The acting of the three principal characters exceeds expectations. Certainly, Gheorghiu is no Callas (her facial expressions can occasionally seem contrived) but there is undeniable passion in her assumption of the role. She is at her best with Scarpia, quite chilling in fact, but there is also wonderful tenderness in her scenes with Cavaradossi – her off screen husband, Roberto Alagna.

Their kisses are smouldering, the eye contact between them rekindling the kind of memories one remembers from Bogarde and Bergman in Casablanca. Alagna, ruggedly handsome in Act I, looks genuinely pain-stricken in Act II, his face be-smeared with blood from the bolts etching into his temple during his off stage torture (although not that off stage, it should be said, in this version). When the wounded Alagna sings ‘Vittoria! Vittoria!’ it is with quite thrilling tone, and much more intensely than we are used to in the opera house. The mood is exact – threatening yet heroic. Alagna perhaps lacks the depth of tone for this role which Domingo brought to it (he can occasionally seem too bright) but it is still utterly memorable.
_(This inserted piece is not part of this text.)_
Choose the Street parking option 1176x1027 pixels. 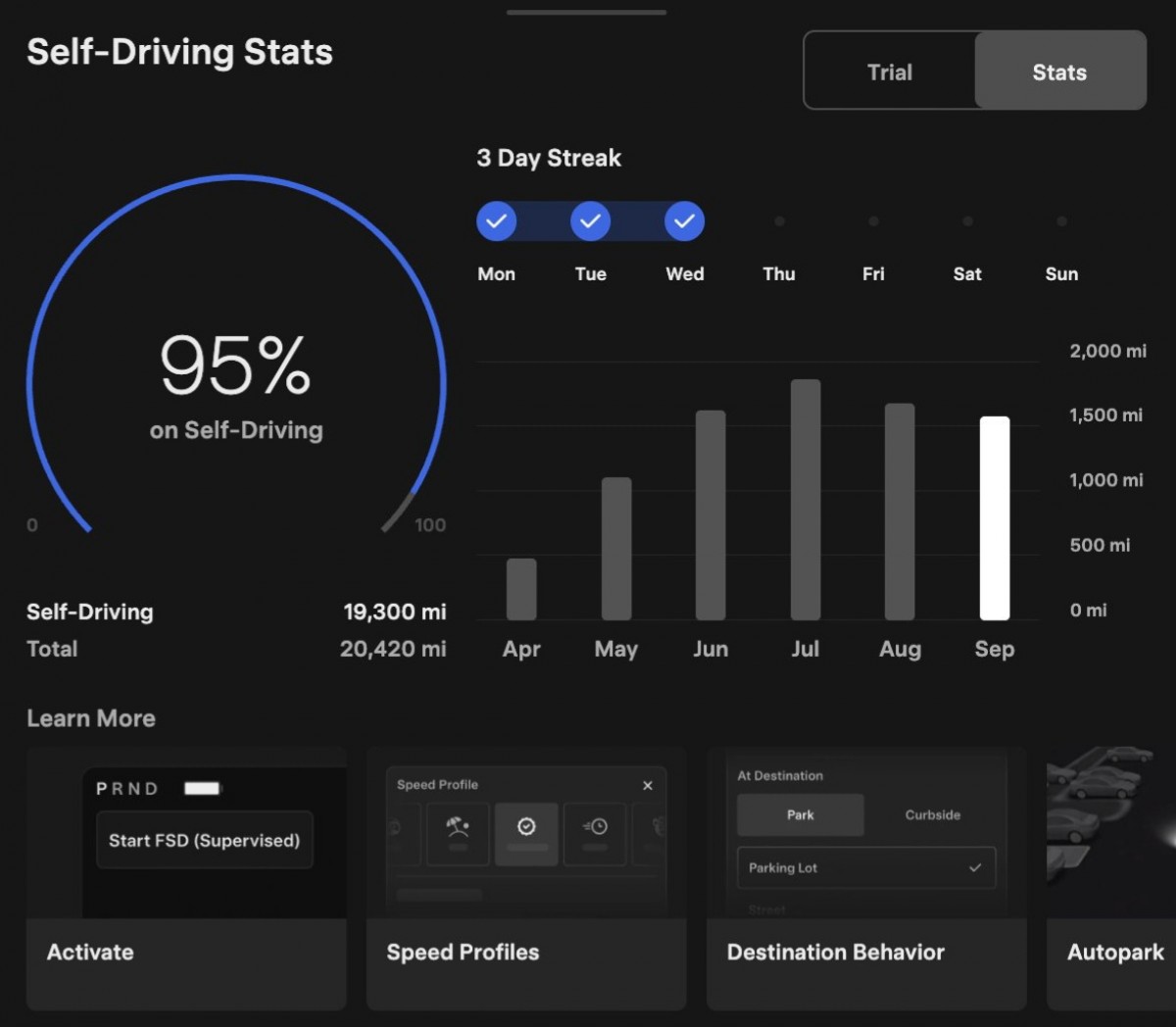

In a different league altogether, however, is the Scarpia of Raimondi. Gheorghiu has been quoted as saying that she found his acting unbelievably intense, frighteningly so – and this certainly seems to be case. The only one of the main singers with a credible film history (having appeared in films by Alain Resnais) he has a natural on screen personality. His Scarpia is gripping – both vile and frail, both human and inhumane. It is sung magisterially.
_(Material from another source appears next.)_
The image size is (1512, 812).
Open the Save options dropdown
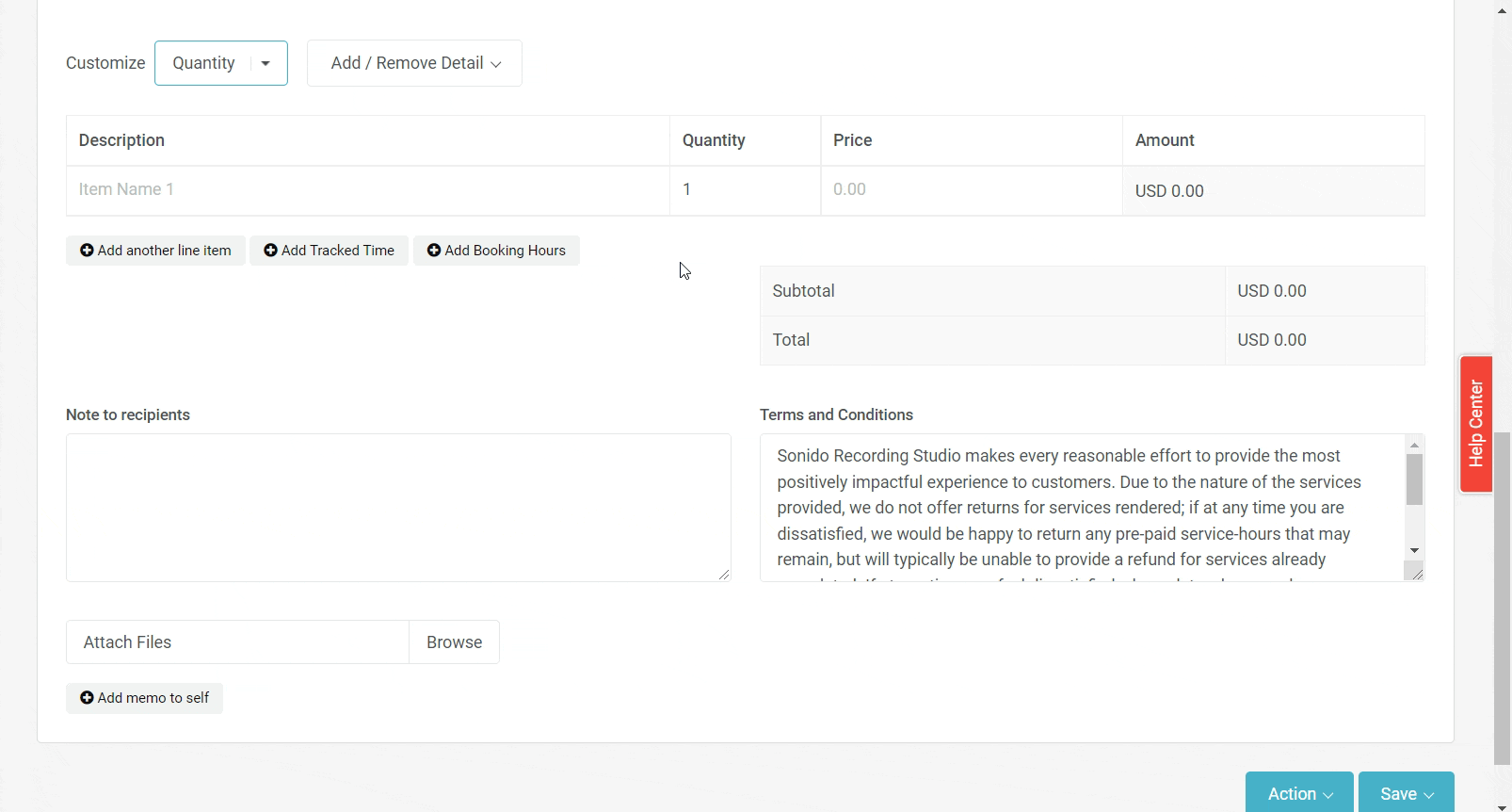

Act III takes us back into the studio – and back to black and white, with grainy images of the Castel San Angelo interspersed with scenes of Papanno and the orchestra. An over-angelic James Savage-Hanford sings the role of the shepherd, with lofty camera angles highlighting sheep lit like lanterns. Parts of this act take a regressive approach to the film’s action – scenes from earlier in the film are here played in reverse, such as Tosca placing flowers at the statue of the Archangel or Scarpia moving back into the darkness of his rooms at the Palazzio. The ending has cumulative power – with Tosca throwing herself off the parapet in more realistic fashion than you would encounter in the opera house

The main achievement of this film is that it somehow maintains the theatricality of this powerful opera. It is at times unimaginably intense, an opera about violence which isn’t overtly violent to watch. It is not in any real sense an analytical film – it is filmed exactly as the libretto directs – but takes as its focal point the drama and lyricism of its three protagonists. This is a film where the voice is the star – and even given the diversity, and beauty, of the staging it remains so. Jacquot makes no concessions – and his cast match his vision well nigh perfectly. It is certainly one of the finest filmed versions of an opera I have ever seen.

Marc Bridle

Post scriptum

The bad news for UK film-goers is that this film is scheduled for UK release on 5 April 2002 at the Chelsea Cinema on the King’s Road. Major metropolitan centres will follow thereafter.